Earning and Retaining Trust

– How does one earn trust?

Let’s start with the basics: To be trusted, one has to be trustworthy. Trustworthiness, however, is a more complex concept than most people realize. It embodies four separate virtues: integrity, honesty, promise-keeping and loyalty. A failure in any one of these areas will prevent or destroy trust.

Integrity refers to moral wholeness, a consistency between words, acts and beliefs. People with integrity earn our trust because they can be counted on to put ethical principles over integrity and do what they believe is right and what they say they will do even when it may cost more than they want to pay. People of integrity put their honor above social, financial and career considerations.

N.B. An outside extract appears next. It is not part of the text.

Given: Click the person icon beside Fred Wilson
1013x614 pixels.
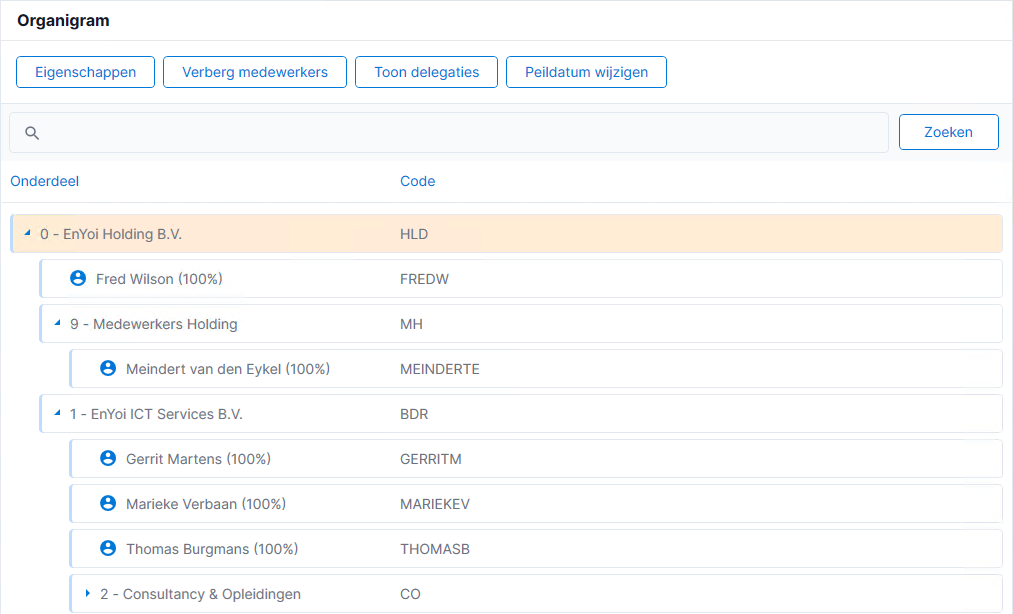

People earn our trust by being scrupulously honest, by being truthful and sincere. Honest people
don’t lie or intentionally deceive or mislead with clever half-truths, verbal hair-splitting or calculated silence designed to cause us to believe something that is not true.

Trustworthy people also keep their promises and, in relationships justifying expectations of loyalty, they demonstrate their commitment to our well-being by being forthright and candid. This can be tricky when a person has conflicting loyalties, but close friendships and many business relationships create an expectation that our friend or business associate will affirmatively volunteer information we need or want to know to protect ourselves (e.g., about the infidelity of a spouse or an impending merger or plant closing).

Trust isn’t attained by wishing and wanting. We build trust like we build a tower, stone by stone. What we often forget is that these towers, no matter how old or how tall, can be easily toppled. Lies, deceptions and broken promises don’t remove stones from the top of the tower they imperil the foundation by taking them from the bottom.

This is Michael Josephson reminding you that Character Counts!